Target pointing data
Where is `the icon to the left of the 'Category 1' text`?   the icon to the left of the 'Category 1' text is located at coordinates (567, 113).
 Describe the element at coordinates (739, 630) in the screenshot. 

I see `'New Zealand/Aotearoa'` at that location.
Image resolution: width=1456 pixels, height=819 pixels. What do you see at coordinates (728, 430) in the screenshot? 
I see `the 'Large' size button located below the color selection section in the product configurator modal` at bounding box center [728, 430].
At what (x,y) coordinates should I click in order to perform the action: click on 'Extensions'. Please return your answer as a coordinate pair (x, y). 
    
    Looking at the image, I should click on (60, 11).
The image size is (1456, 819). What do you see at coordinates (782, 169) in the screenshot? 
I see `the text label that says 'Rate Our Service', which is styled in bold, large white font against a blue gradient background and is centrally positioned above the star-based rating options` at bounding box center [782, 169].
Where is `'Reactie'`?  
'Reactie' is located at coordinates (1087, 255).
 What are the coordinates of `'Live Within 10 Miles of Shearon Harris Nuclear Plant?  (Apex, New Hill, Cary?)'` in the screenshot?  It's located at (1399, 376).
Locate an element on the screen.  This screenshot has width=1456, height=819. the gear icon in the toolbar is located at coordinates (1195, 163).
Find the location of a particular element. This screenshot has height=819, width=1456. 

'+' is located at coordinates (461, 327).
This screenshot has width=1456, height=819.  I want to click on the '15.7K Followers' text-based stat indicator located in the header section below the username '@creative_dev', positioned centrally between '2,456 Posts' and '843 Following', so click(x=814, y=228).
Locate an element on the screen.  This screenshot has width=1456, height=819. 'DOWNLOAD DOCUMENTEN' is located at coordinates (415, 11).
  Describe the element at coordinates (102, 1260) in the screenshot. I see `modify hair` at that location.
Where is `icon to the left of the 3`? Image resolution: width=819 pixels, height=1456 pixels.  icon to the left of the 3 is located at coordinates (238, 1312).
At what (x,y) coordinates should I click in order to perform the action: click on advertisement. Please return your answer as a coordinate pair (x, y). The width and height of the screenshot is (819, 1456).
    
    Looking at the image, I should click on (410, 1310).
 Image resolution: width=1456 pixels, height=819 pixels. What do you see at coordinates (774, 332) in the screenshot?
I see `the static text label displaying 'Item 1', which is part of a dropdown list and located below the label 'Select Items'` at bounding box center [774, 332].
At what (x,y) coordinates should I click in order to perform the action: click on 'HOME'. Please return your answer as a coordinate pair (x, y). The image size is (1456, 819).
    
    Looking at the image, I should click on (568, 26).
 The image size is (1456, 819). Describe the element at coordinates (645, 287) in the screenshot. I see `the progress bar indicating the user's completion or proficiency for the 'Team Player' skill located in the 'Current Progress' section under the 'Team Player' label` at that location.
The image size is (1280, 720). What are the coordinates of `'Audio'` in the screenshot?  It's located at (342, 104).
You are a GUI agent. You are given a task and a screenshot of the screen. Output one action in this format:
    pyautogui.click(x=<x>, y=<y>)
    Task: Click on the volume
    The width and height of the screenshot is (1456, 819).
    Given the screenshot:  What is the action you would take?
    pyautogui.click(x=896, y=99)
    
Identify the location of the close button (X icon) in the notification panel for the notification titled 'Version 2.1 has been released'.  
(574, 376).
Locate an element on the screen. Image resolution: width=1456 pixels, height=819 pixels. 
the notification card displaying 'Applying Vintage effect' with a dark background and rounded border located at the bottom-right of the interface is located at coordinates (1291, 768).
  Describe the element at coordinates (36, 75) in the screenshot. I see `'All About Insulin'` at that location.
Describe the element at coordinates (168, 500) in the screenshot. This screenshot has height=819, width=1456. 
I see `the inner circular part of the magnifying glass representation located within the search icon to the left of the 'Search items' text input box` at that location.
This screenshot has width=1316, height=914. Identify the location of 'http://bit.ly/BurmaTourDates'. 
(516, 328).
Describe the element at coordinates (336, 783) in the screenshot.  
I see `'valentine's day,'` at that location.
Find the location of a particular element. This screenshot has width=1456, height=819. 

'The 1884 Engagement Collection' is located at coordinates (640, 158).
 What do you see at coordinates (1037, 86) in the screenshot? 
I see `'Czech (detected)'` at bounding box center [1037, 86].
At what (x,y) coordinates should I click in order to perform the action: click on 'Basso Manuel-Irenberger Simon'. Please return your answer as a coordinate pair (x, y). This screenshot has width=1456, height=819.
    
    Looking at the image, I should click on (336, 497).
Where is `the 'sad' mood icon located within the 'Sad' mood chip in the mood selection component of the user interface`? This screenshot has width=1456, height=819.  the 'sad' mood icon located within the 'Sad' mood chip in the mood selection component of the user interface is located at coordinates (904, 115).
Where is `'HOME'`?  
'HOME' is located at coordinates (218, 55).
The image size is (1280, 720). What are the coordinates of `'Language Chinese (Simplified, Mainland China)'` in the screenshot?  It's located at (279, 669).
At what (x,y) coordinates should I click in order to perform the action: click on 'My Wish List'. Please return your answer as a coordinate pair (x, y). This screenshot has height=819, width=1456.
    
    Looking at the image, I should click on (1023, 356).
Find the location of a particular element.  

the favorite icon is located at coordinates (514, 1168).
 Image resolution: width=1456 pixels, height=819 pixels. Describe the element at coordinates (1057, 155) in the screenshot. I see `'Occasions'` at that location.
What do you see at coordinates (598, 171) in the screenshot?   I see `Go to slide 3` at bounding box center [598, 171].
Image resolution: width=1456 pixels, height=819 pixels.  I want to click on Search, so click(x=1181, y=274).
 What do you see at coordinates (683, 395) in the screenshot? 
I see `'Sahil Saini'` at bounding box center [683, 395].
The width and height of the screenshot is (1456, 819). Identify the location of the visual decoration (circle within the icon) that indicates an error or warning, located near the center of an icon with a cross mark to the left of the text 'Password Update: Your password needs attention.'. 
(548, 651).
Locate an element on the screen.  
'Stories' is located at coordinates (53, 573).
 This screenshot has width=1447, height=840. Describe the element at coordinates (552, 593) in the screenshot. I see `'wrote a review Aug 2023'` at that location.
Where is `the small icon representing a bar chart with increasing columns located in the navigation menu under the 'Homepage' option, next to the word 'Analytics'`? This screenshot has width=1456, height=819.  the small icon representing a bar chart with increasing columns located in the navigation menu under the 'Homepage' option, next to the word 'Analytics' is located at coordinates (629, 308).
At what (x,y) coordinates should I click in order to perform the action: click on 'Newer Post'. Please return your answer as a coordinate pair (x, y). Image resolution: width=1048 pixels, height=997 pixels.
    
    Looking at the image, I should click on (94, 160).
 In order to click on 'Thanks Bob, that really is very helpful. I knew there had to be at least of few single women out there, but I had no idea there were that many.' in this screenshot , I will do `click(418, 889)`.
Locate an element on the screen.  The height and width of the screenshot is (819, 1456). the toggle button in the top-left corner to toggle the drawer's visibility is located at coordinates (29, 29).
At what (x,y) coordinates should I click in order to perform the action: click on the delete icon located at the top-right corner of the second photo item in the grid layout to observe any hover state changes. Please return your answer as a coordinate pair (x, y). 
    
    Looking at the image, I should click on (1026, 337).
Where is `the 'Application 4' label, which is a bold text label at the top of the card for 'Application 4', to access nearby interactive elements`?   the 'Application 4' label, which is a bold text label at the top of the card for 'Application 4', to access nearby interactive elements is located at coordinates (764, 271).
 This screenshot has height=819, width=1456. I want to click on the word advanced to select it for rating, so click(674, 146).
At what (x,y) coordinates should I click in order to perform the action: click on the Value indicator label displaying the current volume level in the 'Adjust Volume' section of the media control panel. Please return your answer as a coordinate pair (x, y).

GIVEN REQUEST: Report every line in the listing above that contains the string "right". Case counts, so a match must have the same capitalization.

ANSWER TO THIS EXERCISE:
the notification card displaying 'Applying Vintage effect' with a dark background and rounded border located at the bottom-right of the interface is located at coordinates (1291, 768).
At what (x,y) coordinates should I click in order to perform the action: click on the delete icon located at the top-right corner of the second photo item in the grid layout to observe any hover state changes. Please return your answer as a coordinate pair (x, y). 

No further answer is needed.